Problem statement: Exclude the pictures, then quote exactly the lines from the one holding "The height and" through the last line of the records.

[Saved data entries]
+ + +
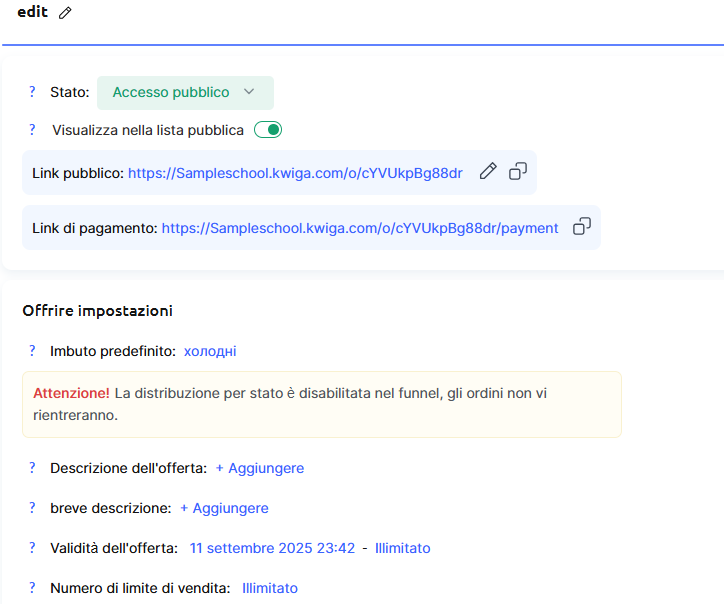Edit the public link with pencil icon
724x604 pixels.
click(488, 172)
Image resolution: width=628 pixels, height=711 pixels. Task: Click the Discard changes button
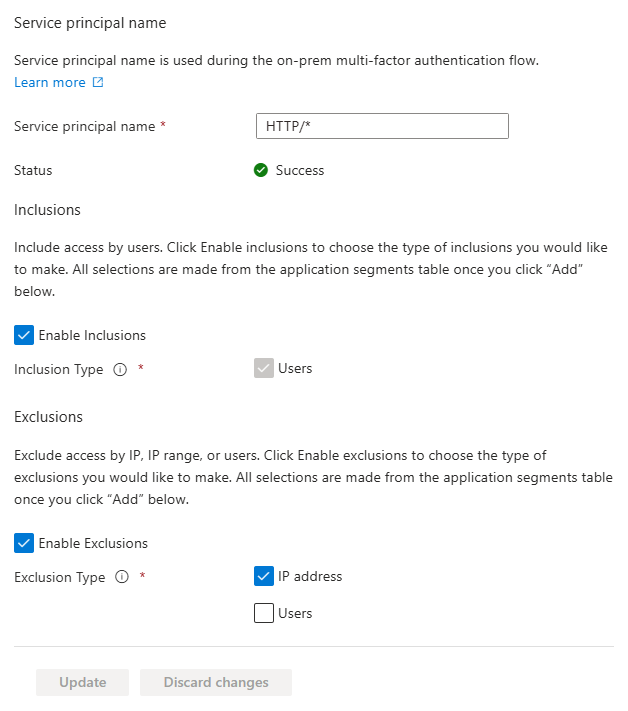click(x=216, y=682)
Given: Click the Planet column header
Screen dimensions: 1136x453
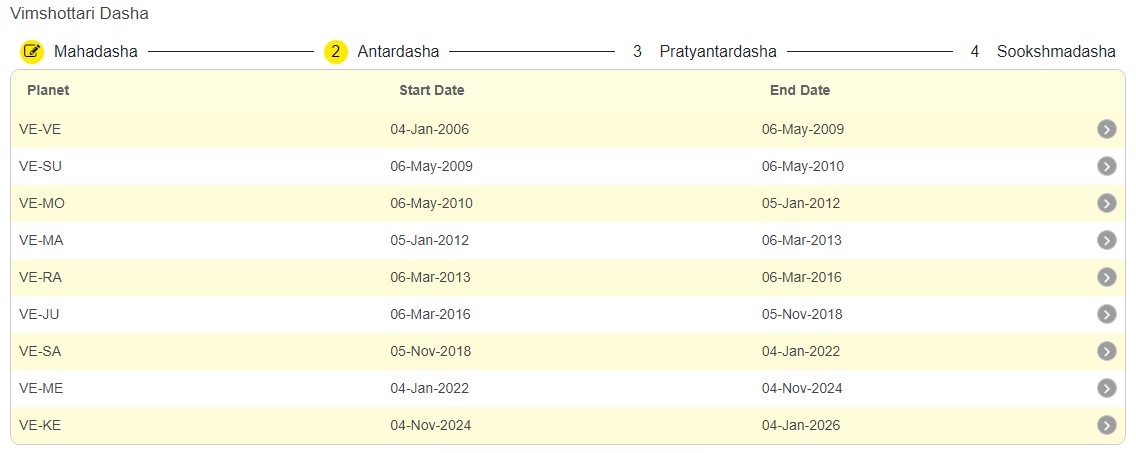Looking at the screenshot, I should tap(48, 90).
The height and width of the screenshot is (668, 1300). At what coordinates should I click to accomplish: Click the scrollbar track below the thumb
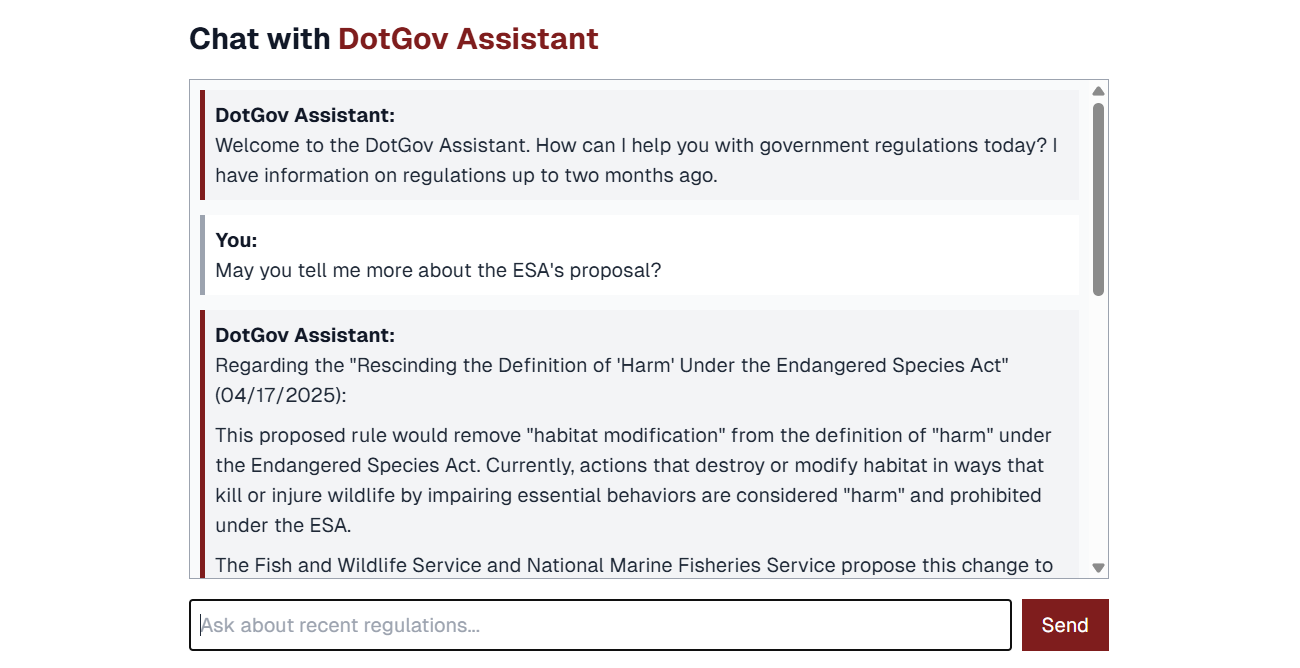1098,430
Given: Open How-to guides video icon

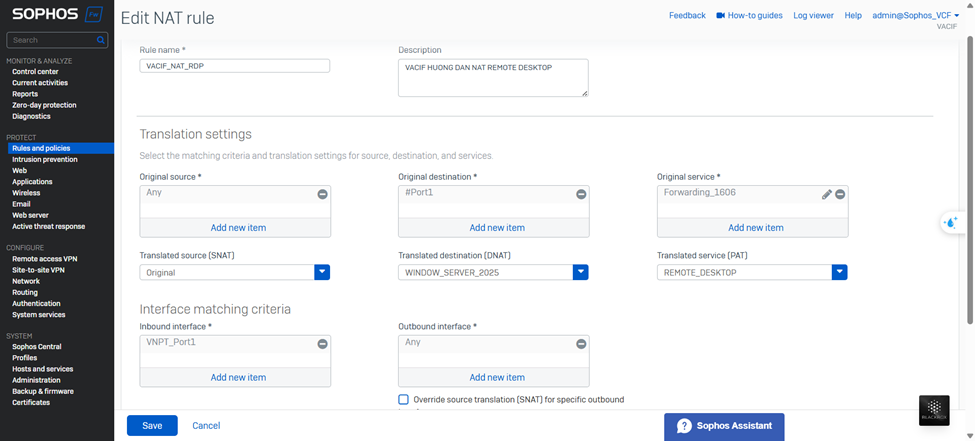Looking at the screenshot, I should (x=721, y=16).
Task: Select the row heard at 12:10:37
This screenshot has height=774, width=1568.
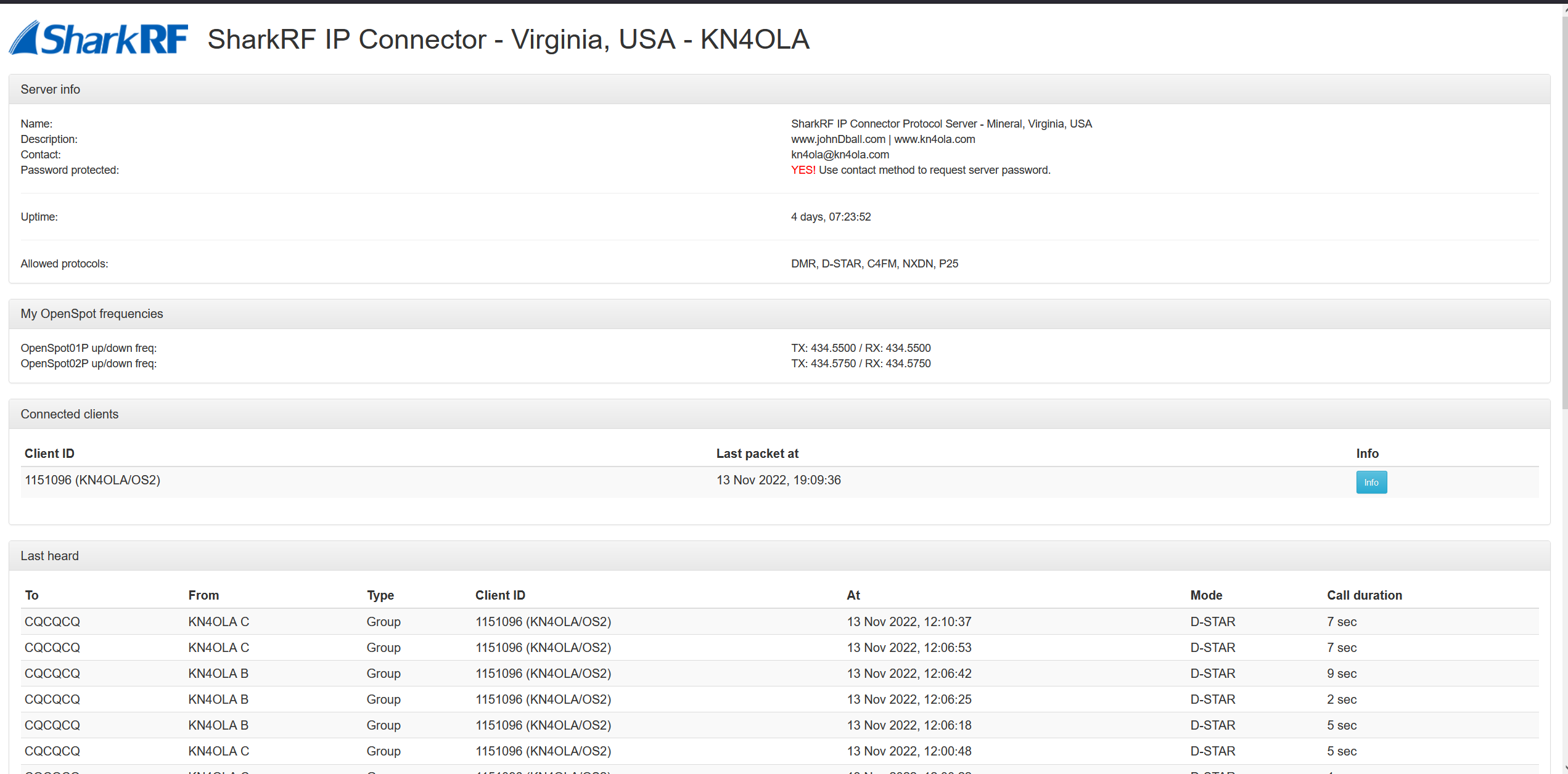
+ + +
Task answer:
The height and width of the screenshot is (668, 1300). At what coordinates should I click to accomplish: Click the scrollbar track below the thumb
1098,430
Given: Open How-to guides video icon

Looking at the screenshot, I should (x=721, y=16).
Task: Select the row heard at 12:10:37
This screenshot has height=774, width=1568.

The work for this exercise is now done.